Although this kind of contamination is rare, problems with storage tanks are not.

Clyde Zelch, president of Tomcat Consultants, who inspects water tanks in Missouri and throughout the Midwest, said that these problems are common.

"It's anywhere you go and it's not just Missouri," Zelch said." Somewhere around 75% of the tanks that we have looked at in the past six years have some type of a potential problem."

Atkinson said that the DNR is aware of the problems.

"Two tank inspection companies report that 25% of these tanks, at a minimum, are contaminated. Most are contaminated by birds and/or insects with a few contaminated by vandalism or sabotage."

DNR is addressing the problems that are epitomized by the tragedy in Gideon by educating operators of individual water systems.

The efforts by DNR focus on the dangers of ignoring any aspect of water system maintenance including distributing and storage.

Atkinson said that when water quality is evaluated, the storage tanks are often not considered.

"It appears the sanitary integrity of these tanks either is taken for granted or a forgotten maintenance item," said Atkinson. "Since the defects are so high in the air it may be an out of sight, out of mind situation."

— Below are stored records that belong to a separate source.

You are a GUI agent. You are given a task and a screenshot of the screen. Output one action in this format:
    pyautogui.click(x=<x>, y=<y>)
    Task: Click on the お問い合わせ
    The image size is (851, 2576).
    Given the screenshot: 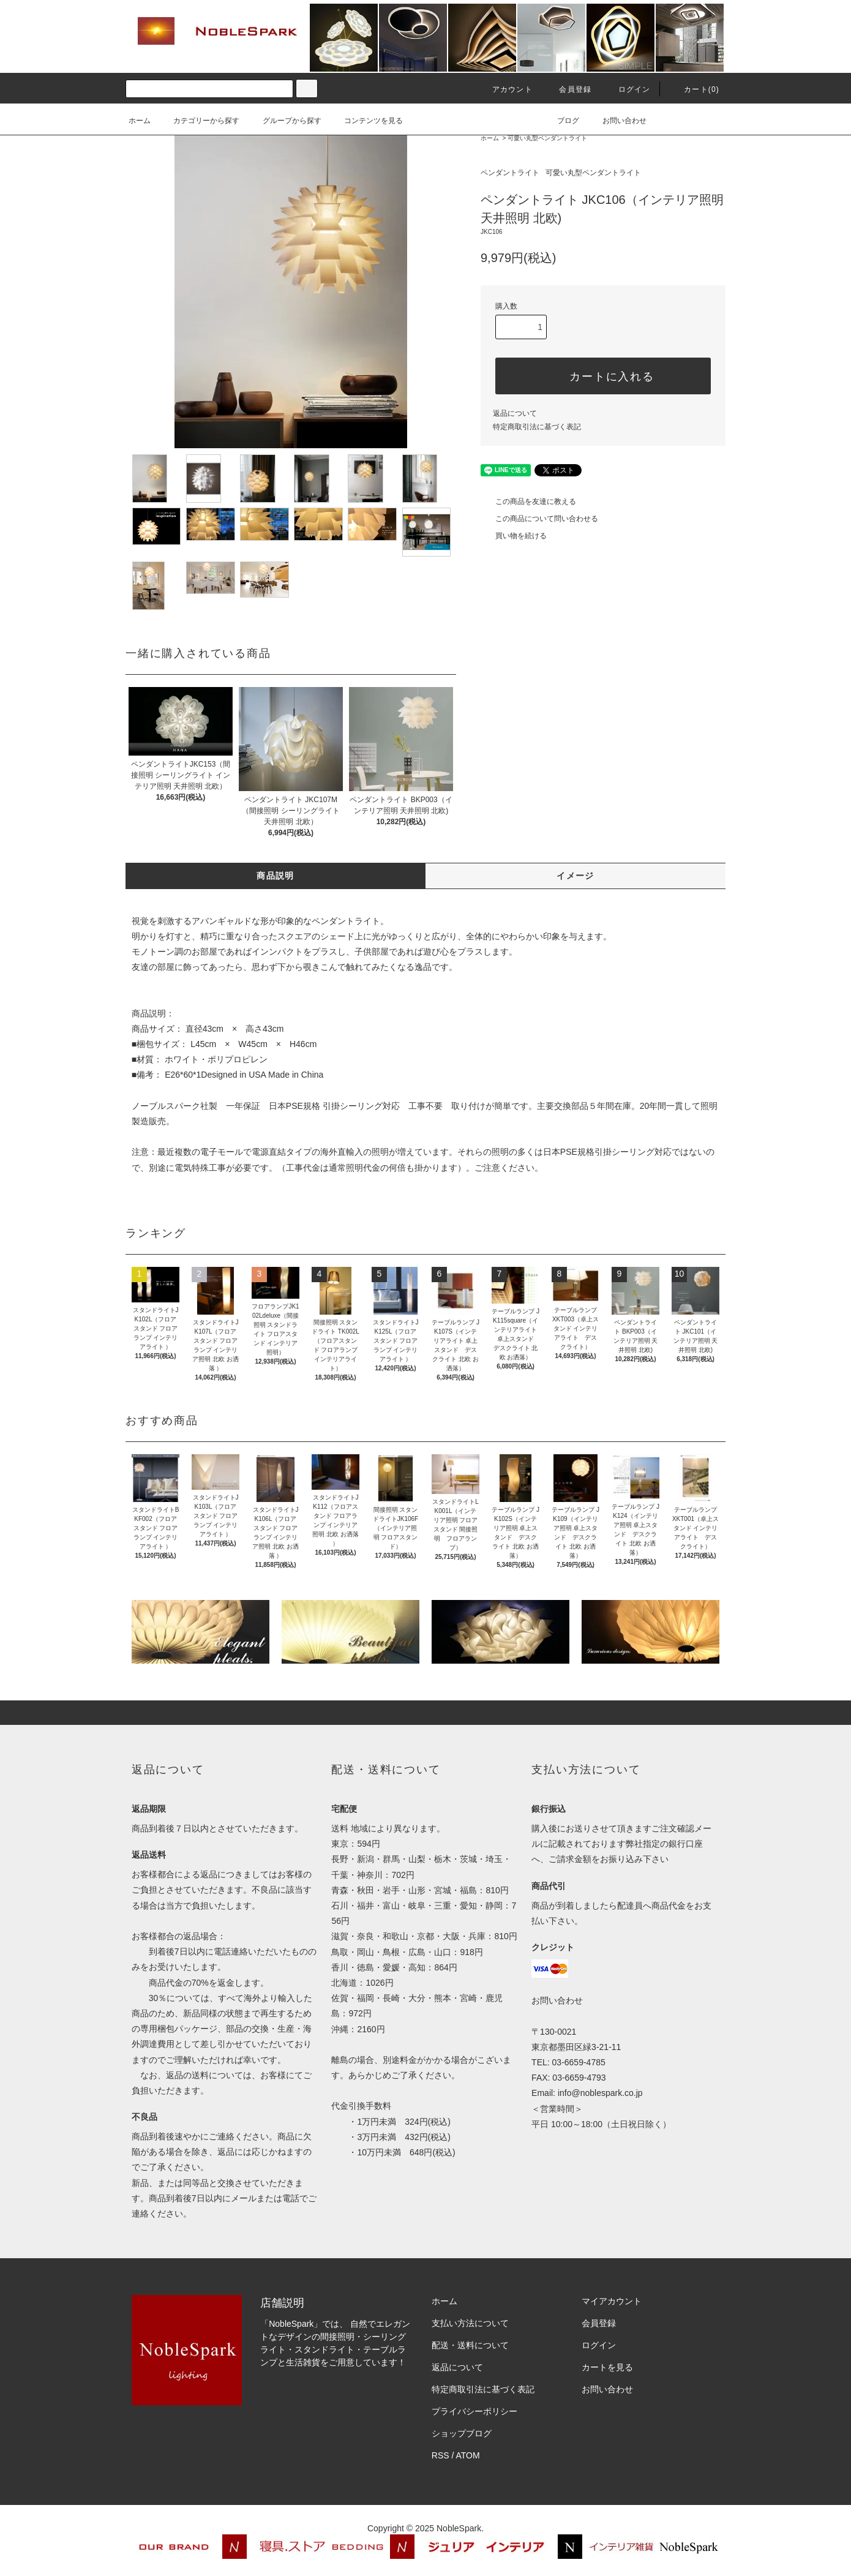 What is the action you would take?
    pyautogui.click(x=617, y=120)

In the seminars offered to operators as a part of DNR's efforts, what happened in Gideon is used to encourage regular tank inspections.

The mayor of Gideon at the time of the deaths there doesn't think that encouraging inspections is enough. Instead, former Mayor Linny Hatley said that he feels that inspections should be required.

"Definitely if there had been either DNR regulations or state regulations about inspection, the problems in Gideon could've been avoided," Hatley said.

The storage tanks in Gideon, however, are still not being inspected on a regular basis.

Current Gideon Mayor Louise Shock said, "Maybe cities like us are just a little bit laxed on that and maybe we should have it (regular inspections)."

Currently, the Natural Resources Department does not require regular tank inspections or maintenance.

Zelch said that he feels like DNR's educational effort is adequate to address the problem.

"DNR is doing a good job," said Zelch. "DNR has put this out in front of all the water systems, the importance of competent periodic inspection."

Zelch suggests though that the public can take a more active role in showing concern about the sanitation of storage tanks in their communities. He said that people can obtain tank inspection reports from local governmental officials.